Microbial Ecology | 2014
Guy C.J. Abell; Dj Ross; Jp Keane; B. N. Holmes; Stanley S. Robert; Michael J. Keough; Bradley D. Eyre; John K. Volkman
Sediment organic loading has been shown to affect estuarine nitrification and denitrification, resulting in changes to sediment biogeochemistry and nutrient fluxes detrimental to estuarine health. This study examined the effects of organic loading on nutrient fluxes and microbial communities in sediments receiving effluent from a paper and pulp mill (PPM) by applying microcosm studies and molecular microbial ecology techniques. Three sites near the PPM outfall were compared to three control sites, one upstream and two downstream of the outfall. The control sites showed coupled nitrification–denitrification with minimal ammonia release from the sediment.

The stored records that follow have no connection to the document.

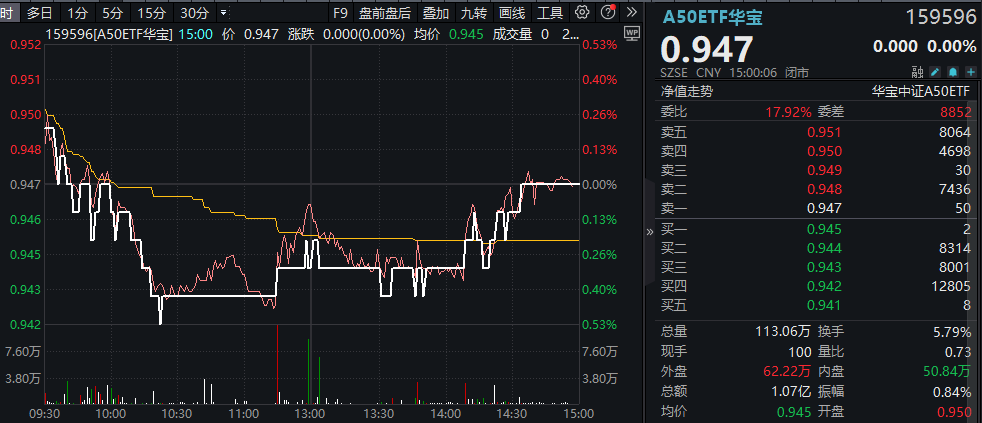Open the settings gear in chart toolbar
This screenshot has width=982, height=423.
click(583, 13)
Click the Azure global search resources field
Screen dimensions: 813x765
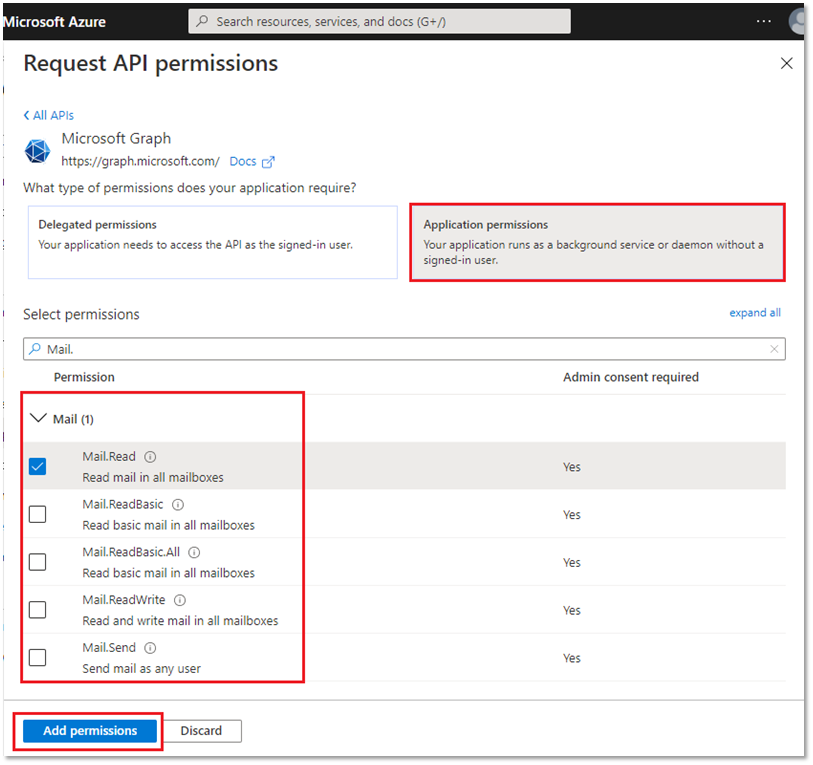coord(380,21)
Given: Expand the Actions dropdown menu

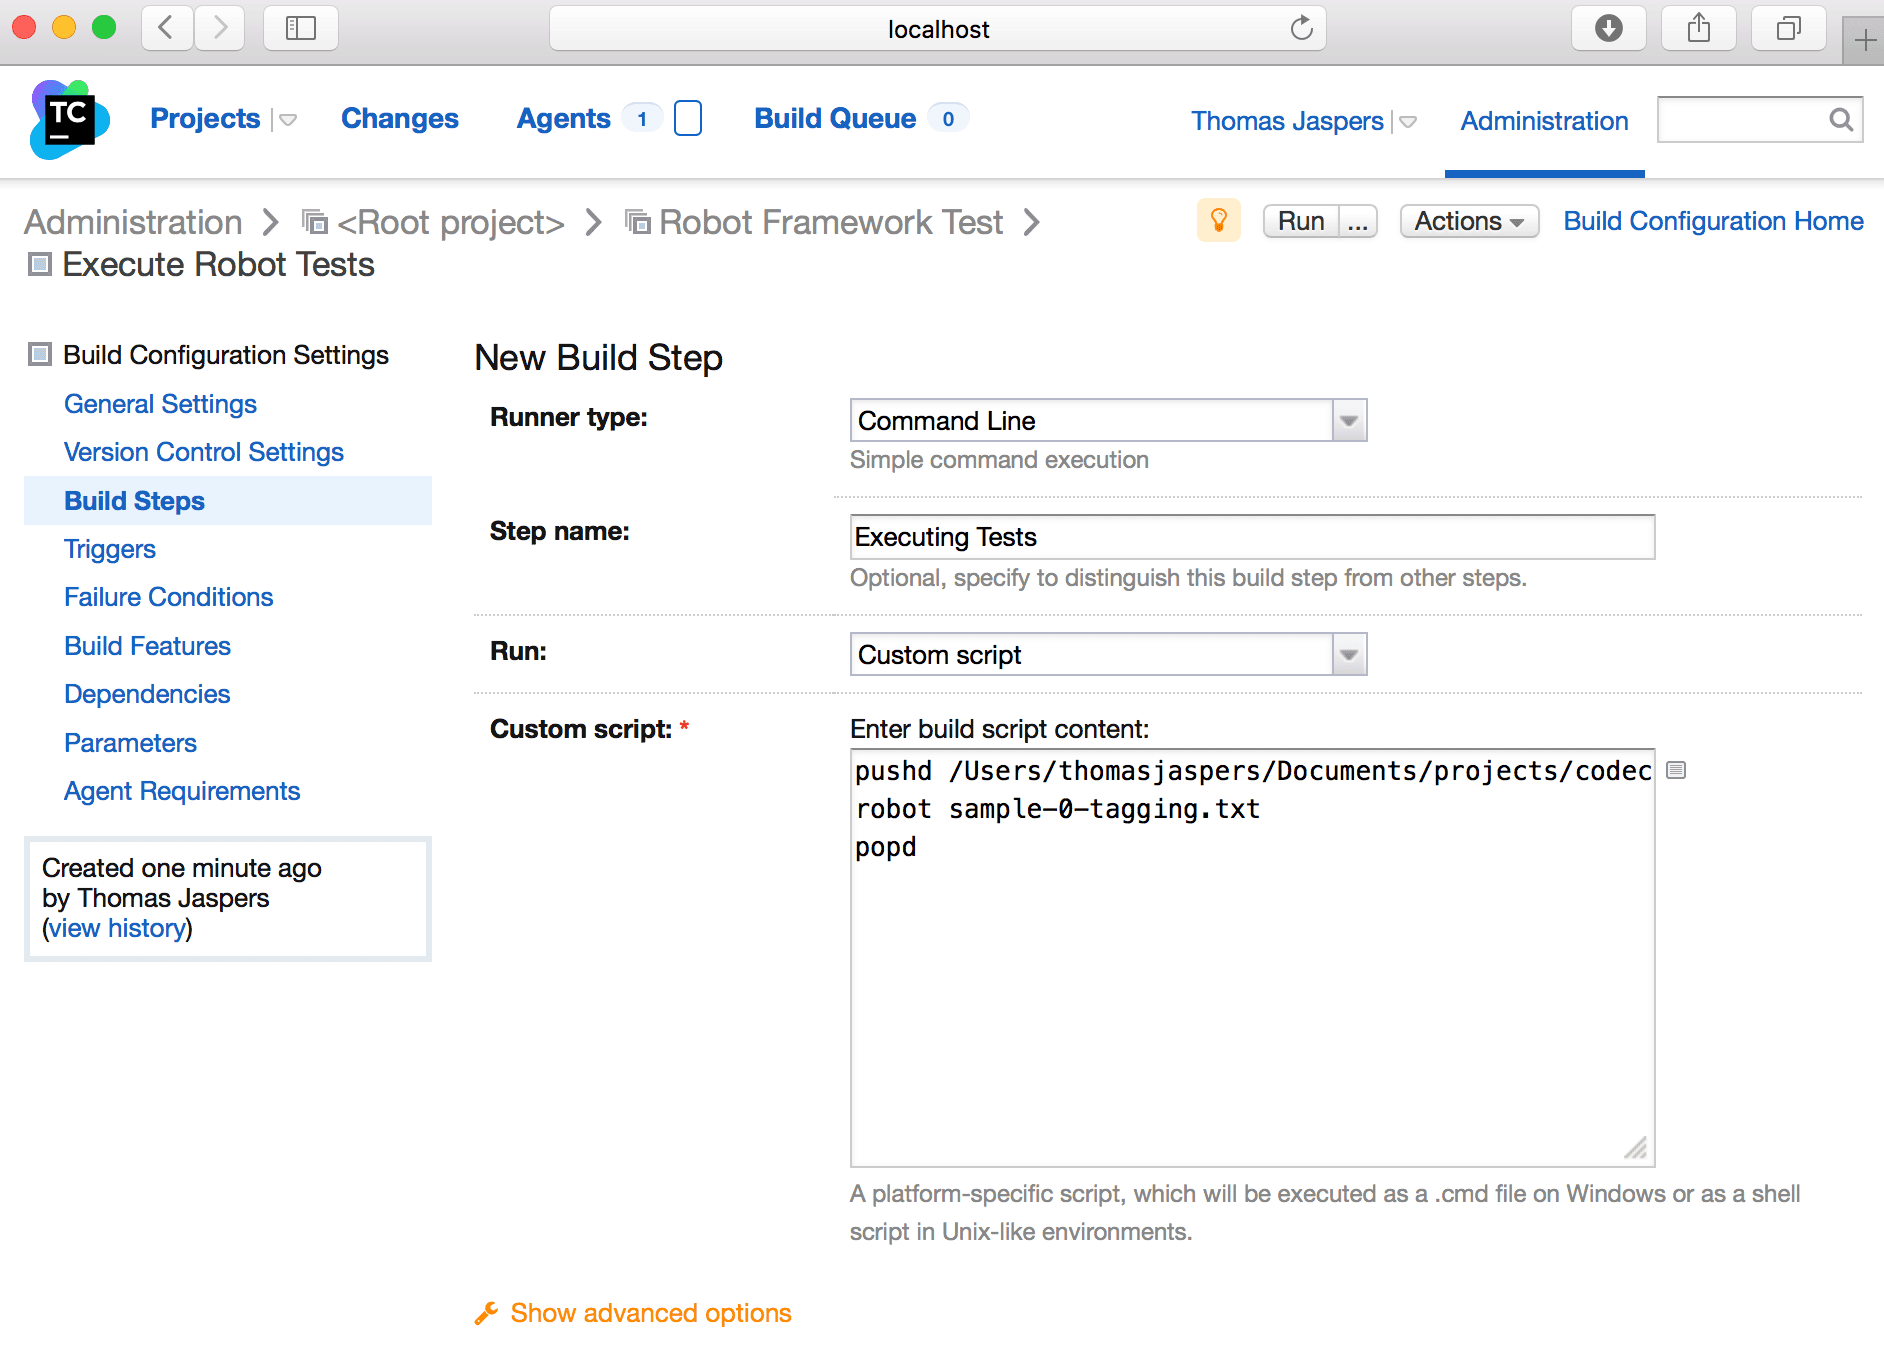Looking at the screenshot, I should [x=1468, y=221].
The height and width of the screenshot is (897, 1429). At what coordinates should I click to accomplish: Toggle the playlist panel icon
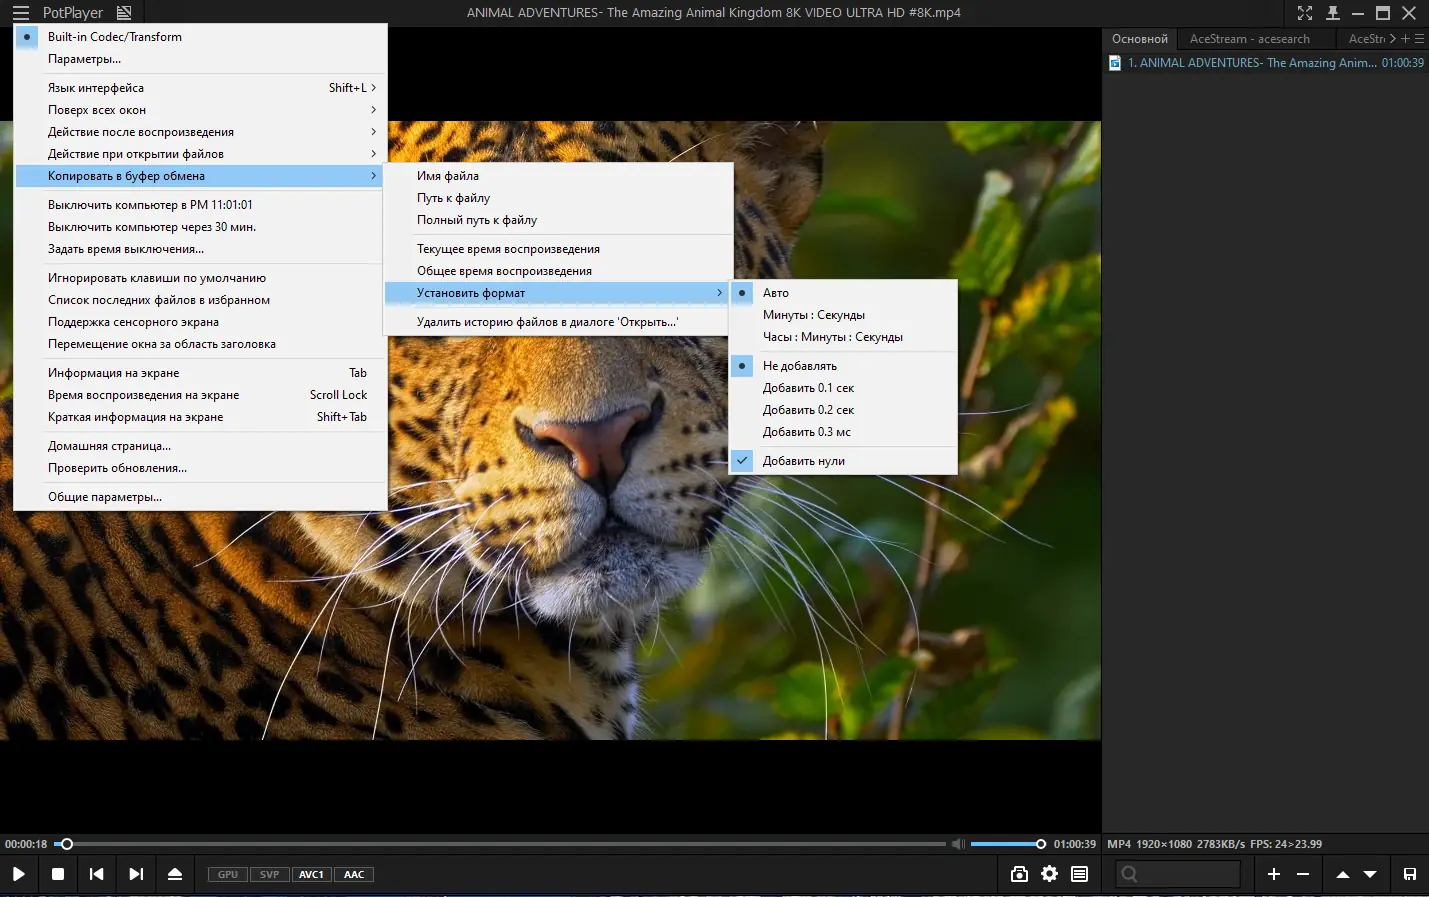pos(1079,874)
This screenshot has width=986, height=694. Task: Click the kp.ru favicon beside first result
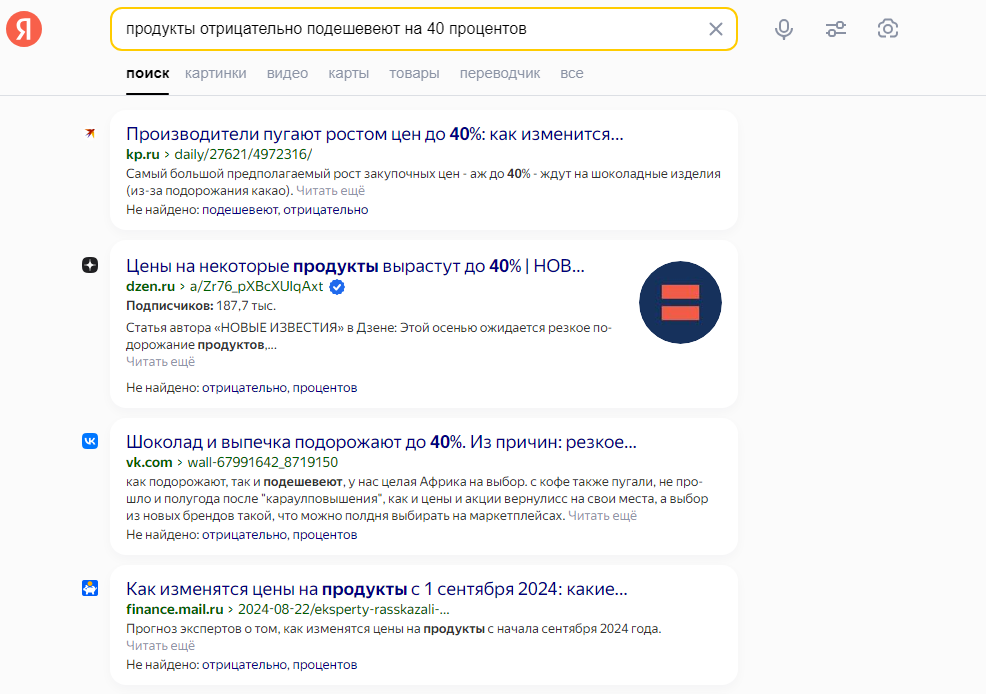tap(90, 133)
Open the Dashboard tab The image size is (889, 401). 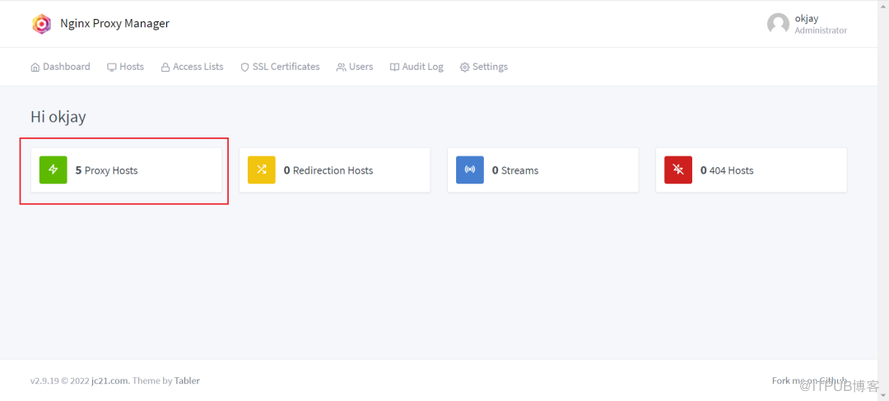[x=61, y=67]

In contrast, the impacted sites were characterised by nitrate uptake and substantial ammonia efflux from the sediments, consistent with a decoupling of nitrification and denitrification. Analysis of gene diversity demonstrated that the composition of nitrifier communities was not significantly different at the impacted sites compared to the control sites; however, analysis of gene abundance indicated that whilst there was no difference in total bacteria, total archaea or ammonia-oxidising archaea (AOA) abundance between the control and impacted sites, there was a significant reduction in ammonia-oxidising bacteria (AOB) at the impacted sites. The results of this study demonstrate an effect of organic loading on estuarine sediment biogeochemistry and highlight an apparent niche differentiation between AOA and AOB.